RECORDED DATA —
<<<<
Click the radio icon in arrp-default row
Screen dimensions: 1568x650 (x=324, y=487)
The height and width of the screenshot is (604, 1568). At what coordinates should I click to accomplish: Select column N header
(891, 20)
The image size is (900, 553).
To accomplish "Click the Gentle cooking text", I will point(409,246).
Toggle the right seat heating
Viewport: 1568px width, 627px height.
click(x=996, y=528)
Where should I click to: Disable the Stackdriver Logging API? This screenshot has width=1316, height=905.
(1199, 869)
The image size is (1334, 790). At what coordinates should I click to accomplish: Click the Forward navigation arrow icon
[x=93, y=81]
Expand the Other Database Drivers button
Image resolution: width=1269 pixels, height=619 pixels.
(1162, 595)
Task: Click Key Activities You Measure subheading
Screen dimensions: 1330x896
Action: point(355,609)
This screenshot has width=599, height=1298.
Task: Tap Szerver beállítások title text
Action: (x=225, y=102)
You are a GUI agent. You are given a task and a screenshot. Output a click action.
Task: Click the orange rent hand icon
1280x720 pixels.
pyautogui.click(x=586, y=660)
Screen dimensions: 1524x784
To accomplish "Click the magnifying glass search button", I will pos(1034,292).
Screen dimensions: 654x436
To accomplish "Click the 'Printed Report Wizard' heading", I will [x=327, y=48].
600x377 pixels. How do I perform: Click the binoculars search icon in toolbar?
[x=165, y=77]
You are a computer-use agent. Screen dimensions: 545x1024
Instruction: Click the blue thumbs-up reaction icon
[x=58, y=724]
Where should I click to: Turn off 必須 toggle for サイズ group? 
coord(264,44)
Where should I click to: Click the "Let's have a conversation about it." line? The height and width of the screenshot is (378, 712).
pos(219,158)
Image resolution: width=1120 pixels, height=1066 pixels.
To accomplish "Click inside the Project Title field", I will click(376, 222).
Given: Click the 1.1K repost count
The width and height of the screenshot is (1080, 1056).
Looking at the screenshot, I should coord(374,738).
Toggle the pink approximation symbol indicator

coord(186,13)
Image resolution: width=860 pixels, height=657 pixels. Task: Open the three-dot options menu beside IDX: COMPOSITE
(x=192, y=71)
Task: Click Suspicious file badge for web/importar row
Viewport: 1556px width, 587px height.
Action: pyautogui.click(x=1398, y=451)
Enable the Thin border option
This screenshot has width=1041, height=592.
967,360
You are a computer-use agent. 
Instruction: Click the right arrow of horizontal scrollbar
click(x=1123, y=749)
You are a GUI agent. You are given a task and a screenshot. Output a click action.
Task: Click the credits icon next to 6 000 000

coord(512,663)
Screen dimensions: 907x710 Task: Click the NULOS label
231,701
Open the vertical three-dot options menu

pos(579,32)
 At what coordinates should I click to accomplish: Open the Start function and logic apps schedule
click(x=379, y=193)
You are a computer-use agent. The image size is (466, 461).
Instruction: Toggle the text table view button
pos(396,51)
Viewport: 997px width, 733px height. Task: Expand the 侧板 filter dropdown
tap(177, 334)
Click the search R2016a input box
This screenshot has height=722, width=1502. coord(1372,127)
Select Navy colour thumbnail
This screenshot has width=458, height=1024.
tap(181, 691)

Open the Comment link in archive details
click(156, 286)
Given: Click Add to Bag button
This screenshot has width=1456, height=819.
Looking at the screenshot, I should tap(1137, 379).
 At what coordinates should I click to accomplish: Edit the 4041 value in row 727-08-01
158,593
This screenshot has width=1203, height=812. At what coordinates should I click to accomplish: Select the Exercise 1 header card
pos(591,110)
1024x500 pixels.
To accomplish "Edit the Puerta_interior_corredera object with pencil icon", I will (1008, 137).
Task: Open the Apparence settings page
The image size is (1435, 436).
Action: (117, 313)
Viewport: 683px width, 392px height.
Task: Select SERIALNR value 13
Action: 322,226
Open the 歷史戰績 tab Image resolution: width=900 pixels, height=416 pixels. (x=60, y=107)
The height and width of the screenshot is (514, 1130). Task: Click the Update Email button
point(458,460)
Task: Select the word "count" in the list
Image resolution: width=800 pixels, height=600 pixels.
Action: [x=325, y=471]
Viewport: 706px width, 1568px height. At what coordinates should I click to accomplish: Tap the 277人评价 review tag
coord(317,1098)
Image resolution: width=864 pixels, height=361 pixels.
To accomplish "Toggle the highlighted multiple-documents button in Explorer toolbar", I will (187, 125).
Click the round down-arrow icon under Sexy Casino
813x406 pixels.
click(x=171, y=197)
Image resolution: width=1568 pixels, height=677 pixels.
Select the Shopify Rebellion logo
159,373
>>>>
Return, word for word, the lines from the one containing "1024x500 pixels." through the end of the data above, both ends included, and nothing else.

SOLVED EXERCISE —
1024x500 pixels.
To accomplish "Edit the Puerta_interior_corredera object with pencil icon", I will (1008, 137).
Task: Open the Apparence settings page
The image size is (1435, 436).
Action: (117, 313)
Viewport: 683px width, 392px height.
Task: Select SERIALNR value 13
Action: 322,226
Open the 歷史戰績 tab Image resolution: width=900 pixels, height=416 pixels. (x=60, y=107)
The height and width of the screenshot is (514, 1130). Task: Click the Update Email button
point(458,460)
Task: Select the word "count" in the list
Image resolution: width=800 pixels, height=600 pixels.
Action: [x=325, y=471]
Viewport: 706px width, 1568px height. At what coordinates should I click to accomplish: Tap the 277人评价 review tag
coord(317,1098)
Image resolution: width=864 pixels, height=361 pixels.
To accomplish "Toggle the highlighted multiple-documents button in Explorer toolbar", I will (187, 125).
Click the round down-arrow icon under Sexy Casino
813x406 pixels.
click(x=171, y=197)
Image resolution: width=1568 pixels, height=677 pixels.
Select the Shopify Rebellion logo
159,373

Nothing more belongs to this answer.